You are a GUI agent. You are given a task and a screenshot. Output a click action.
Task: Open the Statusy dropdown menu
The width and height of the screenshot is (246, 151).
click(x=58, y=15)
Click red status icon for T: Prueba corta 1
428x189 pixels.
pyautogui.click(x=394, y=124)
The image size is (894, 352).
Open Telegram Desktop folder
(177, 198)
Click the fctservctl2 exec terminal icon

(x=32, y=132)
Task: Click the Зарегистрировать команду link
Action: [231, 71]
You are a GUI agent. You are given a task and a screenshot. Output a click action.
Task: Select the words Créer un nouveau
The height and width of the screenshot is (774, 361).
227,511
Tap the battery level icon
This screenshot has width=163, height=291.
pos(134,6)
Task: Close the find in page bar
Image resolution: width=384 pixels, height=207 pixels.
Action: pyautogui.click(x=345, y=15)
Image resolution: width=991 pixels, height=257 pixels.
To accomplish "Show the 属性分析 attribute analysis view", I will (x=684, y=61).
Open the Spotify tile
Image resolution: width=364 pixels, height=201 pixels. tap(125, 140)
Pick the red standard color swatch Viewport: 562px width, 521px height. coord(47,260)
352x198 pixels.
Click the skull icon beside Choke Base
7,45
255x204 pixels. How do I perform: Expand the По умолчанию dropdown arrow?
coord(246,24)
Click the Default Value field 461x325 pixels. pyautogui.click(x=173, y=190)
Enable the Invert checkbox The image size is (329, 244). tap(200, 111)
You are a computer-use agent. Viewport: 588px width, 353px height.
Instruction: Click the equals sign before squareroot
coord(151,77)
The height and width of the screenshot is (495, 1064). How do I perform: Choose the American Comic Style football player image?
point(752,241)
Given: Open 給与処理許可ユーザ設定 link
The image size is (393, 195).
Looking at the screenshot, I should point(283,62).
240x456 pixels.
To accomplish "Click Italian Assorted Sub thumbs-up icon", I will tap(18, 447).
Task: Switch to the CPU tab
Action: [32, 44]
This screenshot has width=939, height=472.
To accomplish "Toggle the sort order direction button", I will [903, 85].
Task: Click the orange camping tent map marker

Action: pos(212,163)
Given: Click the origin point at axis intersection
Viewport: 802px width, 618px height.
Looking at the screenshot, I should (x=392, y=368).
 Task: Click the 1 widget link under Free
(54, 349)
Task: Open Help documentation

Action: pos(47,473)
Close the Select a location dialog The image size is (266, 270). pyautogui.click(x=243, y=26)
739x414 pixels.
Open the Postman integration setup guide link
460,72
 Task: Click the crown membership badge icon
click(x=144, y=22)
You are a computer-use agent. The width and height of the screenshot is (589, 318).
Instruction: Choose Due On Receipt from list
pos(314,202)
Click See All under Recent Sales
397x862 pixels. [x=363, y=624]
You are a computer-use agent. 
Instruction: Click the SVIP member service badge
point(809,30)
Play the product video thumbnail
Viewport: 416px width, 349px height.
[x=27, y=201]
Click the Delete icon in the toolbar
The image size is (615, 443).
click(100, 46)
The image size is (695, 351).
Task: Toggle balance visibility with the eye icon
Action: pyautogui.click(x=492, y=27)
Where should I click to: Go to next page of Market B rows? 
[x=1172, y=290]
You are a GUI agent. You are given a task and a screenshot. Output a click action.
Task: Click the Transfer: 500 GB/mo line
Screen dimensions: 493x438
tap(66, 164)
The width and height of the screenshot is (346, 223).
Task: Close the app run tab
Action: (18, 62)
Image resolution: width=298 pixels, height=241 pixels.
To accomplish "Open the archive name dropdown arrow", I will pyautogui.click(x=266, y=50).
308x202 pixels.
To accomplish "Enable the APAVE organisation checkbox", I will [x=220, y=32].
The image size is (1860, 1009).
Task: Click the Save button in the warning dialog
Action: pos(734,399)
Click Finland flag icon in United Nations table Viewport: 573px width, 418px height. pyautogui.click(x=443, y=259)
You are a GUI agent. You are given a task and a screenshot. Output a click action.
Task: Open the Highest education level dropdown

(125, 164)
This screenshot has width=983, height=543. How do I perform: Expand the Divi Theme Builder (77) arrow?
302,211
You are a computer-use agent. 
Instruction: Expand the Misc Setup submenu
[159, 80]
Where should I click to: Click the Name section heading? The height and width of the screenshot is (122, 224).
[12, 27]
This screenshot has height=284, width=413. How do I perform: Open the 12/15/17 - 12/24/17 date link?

WHAT THE EXERCISE ASKS
Transcribe all of the material exactly as it appears.

RESULT FOR THIS EXERCISE
You are a GUI agent. You are given a task and a screenshot. Output a click action.
Task: Open the Statusy dropdown menu
The width and height of the screenshot is (246, 151).
click(x=58, y=15)
Click red status icon for T: Prueba corta 1
428x189 pixels.
pyautogui.click(x=394, y=124)
The image size is (894, 352).
Open Telegram Desktop folder
(177, 198)
Click the fctservctl2 exec terminal icon

(x=32, y=132)
Task: Click the Зарегистрировать команду link
Action: [231, 71]
You are a GUI agent. You are given a task and a screenshot. Output a click action.
Task: Select the words Créer un nouveau
The height and width of the screenshot is (774, 361).
227,511
Tap the battery level icon
This screenshot has width=163, height=291.
pos(134,6)
Task: Close the find in page bar
Image resolution: width=384 pixels, height=207 pixels.
Action: pyautogui.click(x=345, y=15)
Image resolution: width=991 pixels, height=257 pixels.
To accomplish "Show the 属性分析 attribute analysis view", I will (x=684, y=61).
Open the Spotify tile
Image resolution: width=364 pixels, height=201 pixels. tap(125, 140)
Pick the red standard color swatch Viewport: 562px width, 521px height. coord(47,260)
352x198 pixels.
Click the skull icon beside Choke Base
7,45
255x204 pixels. How do I perform: Expand the По умолчанию dropdown arrow?
coord(246,24)
Click the Default Value field 461x325 pixels. pyautogui.click(x=173, y=190)
Enable the Invert checkbox The image size is (329, 244). tap(200, 111)
You are a computer-use agent. Viewport: 588px width, 353px height.
Instruction: Click the equals sign before squareroot
coord(151,77)
The height and width of the screenshot is (495, 1064). How do I perform: Choose the American Comic Style football player image?
point(752,241)
Given: Open 給与処理許可ユーザ設定 link
The image size is (393, 195).
Looking at the screenshot, I should point(283,62).
240x456 pixels.
To accomplish "Click Italian Assorted Sub thumbs-up icon", I will tap(18, 447).
Task: Switch to the CPU tab
Action: [32, 44]
This screenshot has width=939, height=472.
To accomplish "Toggle the sort order direction button", I will [903, 85].
Task: Click the orange camping tent map marker

Action: pos(212,163)
Given: Click the origin point at axis intersection
Viewport: 802px width, 618px height.
Looking at the screenshot, I should (x=392, y=368).
 Task: Click the 1 widget link under Free
(54, 349)
Task: Open Help documentation

Action: pos(47,473)
Close the Select a location dialog The image size is (266, 270). pyautogui.click(x=243, y=26)
739x414 pixels.
Open the Postman integration setup guide link
460,72
 Task: Click the crown membership badge icon
click(x=144, y=22)
You are a computer-use agent. The width and height of the screenshot is (589, 318).
Instruction: Choose Due On Receipt from list
pos(314,202)
Click See All under Recent Sales
397x862 pixels. [x=363, y=624]
You are a computer-use agent. 
Instruction: Click the SVIP member service badge
point(809,30)
Play the product video thumbnail
Viewport: 416px width, 349px height.
[x=27, y=201]
Click the Delete icon in the toolbar
The image size is (615, 443).
click(100, 46)
The image size is (695, 351).
Task: Toggle balance visibility with the eye icon
Action: pyautogui.click(x=492, y=27)
Where should I click to: Go to next page of Market B rows? 
[x=1172, y=290]
You are a GUI agent. You are given a task and a screenshot. Output a click action.
Task: Click the Transfer: 500 GB/mo line
Screen dimensions: 493x438
tap(66, 164)
The width and height of the screenshot is (346, 223).
Task: Close the app run tab
Action: (18, 62)
Image resolution: width=298 pixels, height=241 pixels.
To accomplish "Open the archive name dropdown arrow", I will pyautogui.click(x=266, y=50).
308x202 pixels.
To accomplish "Enable the APAVE organisation checkbox", I will [x=220, y=32].
The image size is (1860, 1009).
Task: Click the Save button in the warning dialog
Action: pos(734,399)
Click Finland flag icon in United Nations table Viewport: 573px width, 418px height. pyautogui.click(x=443, y=259)
You are a GUI agent. You are given a task and a screenshot. Output a click action.
Task: Open the Highest education level dropdown

(125, 164)
This screenshot has width=983, height=543. How do I perform: Expand the Divi Theme Builder (77) arrow?
302,211
You are a computer-use agent. 
Instruction: Expand the Misc Setup submenu
[159, 80]
Where should I click to: Click the Name section heading? The height and width of the screenshot is (122, 224).
[12, 27]
This screenshot has height=284, width=413. How do I perform: Open the 12/15/17 - 12/24/17 date link?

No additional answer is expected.